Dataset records

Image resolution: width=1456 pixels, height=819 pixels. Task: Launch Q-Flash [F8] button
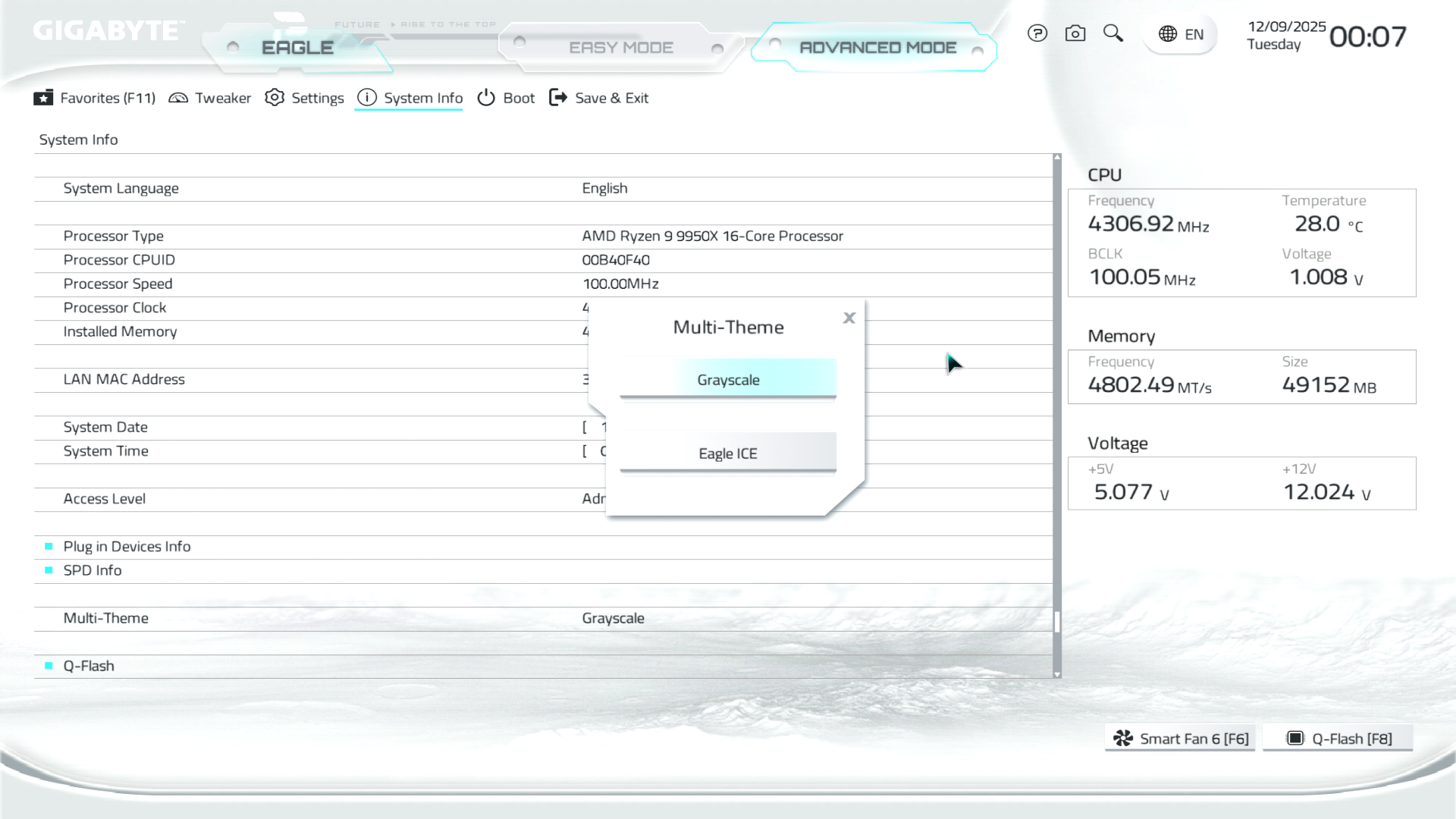1338,739
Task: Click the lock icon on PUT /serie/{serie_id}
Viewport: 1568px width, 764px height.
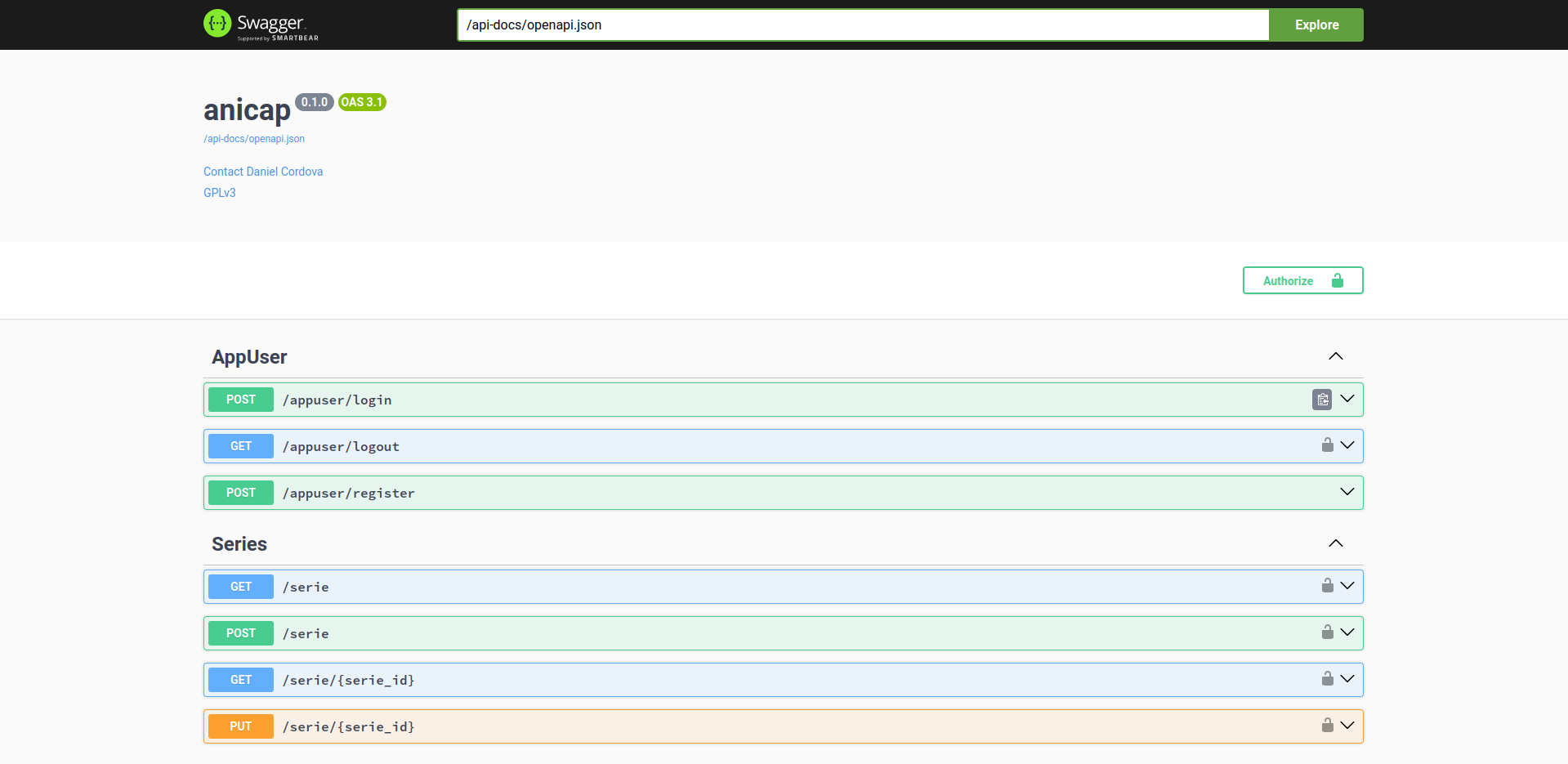Action: [x=1326, y=726]
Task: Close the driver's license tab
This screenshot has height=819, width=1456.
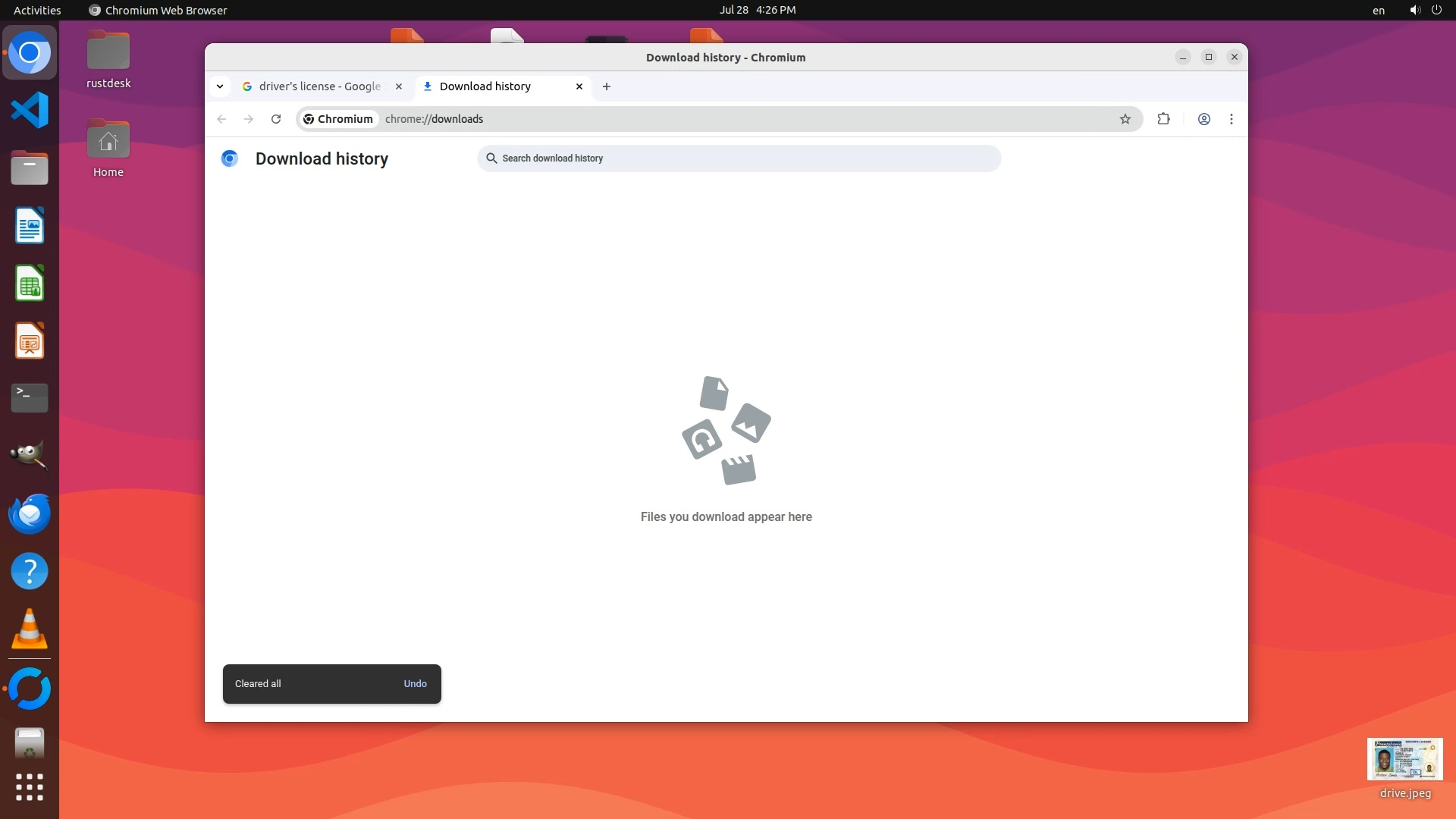Action: pyautogui.click(x=399, y=86)
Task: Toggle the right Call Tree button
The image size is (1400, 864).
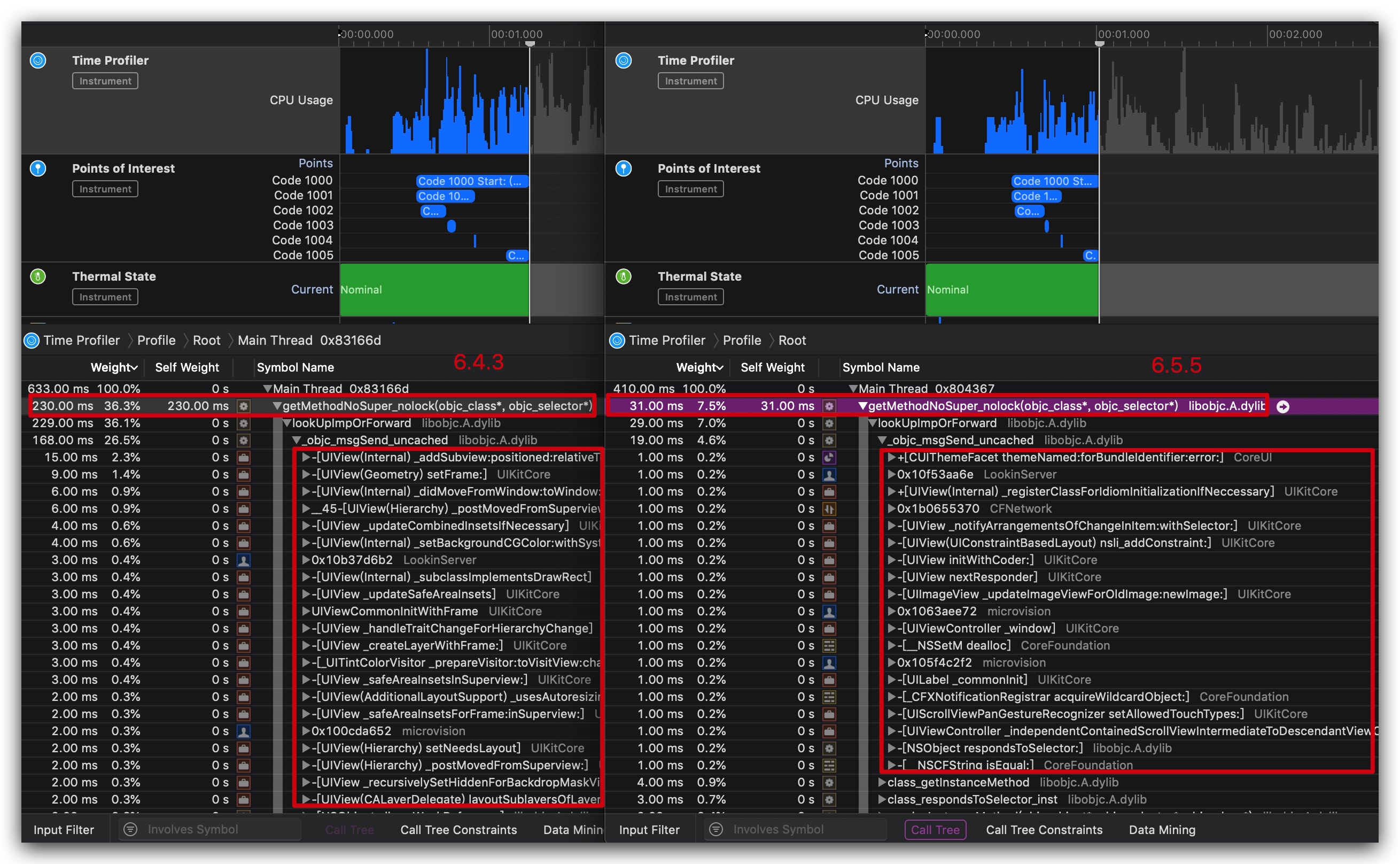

_Problem description_
Line by line and exactly, reproduce the span from the line with "Task: Toggle the right Call Tree button" through the end of the data above, both ends included, with pictures left out.

_Solution for this exercise_
Task: Toggle the right Call Tree button
The image size is (1400, 864).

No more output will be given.